> REQUIRED WORK
Gather each line in the items below that contains the word "icon", and copy those lines in full.

> MATERIAL SUPPLIED
------------------------------

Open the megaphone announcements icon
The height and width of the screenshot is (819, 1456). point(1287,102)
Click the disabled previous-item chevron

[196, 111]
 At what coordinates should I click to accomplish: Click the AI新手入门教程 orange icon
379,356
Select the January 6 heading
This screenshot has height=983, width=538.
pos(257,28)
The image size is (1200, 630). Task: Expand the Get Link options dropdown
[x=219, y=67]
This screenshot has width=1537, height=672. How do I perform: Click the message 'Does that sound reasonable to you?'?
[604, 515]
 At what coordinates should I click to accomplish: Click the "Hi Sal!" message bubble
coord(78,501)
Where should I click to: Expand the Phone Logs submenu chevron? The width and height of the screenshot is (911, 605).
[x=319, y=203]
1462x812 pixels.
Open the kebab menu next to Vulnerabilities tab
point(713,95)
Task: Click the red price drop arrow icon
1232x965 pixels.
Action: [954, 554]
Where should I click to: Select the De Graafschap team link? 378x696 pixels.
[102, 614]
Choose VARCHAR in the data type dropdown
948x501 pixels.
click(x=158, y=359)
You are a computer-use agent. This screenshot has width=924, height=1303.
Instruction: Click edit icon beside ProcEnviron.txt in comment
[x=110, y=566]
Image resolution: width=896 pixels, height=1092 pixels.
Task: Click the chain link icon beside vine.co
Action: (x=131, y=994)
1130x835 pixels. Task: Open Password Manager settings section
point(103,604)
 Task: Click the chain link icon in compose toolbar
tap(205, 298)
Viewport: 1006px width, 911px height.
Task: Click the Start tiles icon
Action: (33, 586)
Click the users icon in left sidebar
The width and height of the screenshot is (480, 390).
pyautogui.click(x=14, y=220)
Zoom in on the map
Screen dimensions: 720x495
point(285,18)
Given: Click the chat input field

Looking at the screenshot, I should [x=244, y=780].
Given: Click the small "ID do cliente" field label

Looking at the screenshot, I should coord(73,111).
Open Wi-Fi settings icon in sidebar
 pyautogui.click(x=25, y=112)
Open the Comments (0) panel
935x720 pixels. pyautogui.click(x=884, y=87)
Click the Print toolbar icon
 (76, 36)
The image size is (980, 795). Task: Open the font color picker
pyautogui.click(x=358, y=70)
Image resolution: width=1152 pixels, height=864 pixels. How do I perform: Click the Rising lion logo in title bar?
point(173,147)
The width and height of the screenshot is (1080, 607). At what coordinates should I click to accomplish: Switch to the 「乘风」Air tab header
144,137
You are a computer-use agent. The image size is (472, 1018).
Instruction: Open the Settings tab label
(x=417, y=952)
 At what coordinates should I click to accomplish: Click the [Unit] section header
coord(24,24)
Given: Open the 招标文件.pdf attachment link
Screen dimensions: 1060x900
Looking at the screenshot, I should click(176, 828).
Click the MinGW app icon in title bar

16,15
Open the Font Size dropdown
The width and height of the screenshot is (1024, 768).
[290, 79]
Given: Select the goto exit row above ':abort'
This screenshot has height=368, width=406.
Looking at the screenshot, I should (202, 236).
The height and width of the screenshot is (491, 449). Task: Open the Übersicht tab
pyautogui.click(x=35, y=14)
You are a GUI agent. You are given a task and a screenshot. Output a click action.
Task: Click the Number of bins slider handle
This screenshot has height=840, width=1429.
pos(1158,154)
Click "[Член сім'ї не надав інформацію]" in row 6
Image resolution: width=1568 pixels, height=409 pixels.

------------------------------

> WORKED ANSWER
Open the megaphone announcements icon
 At what coordinates should I click to accomplish: Click the AI新手入门教程 orange icon
Task: Click the red price drop arrow icon
Instruction: Click edit icon beside ProcEnviron.txt in comment
Task: Click the chain link icon beside vine.co
 Task: Click the chain link icon in compose toolbar
Task: Click the Start tiles icon
Click the users icon in left sidebar
Open Wi-Fi settings icon in sidebar
Click the Print toolbar icon
Click the MinGW app icon in title bar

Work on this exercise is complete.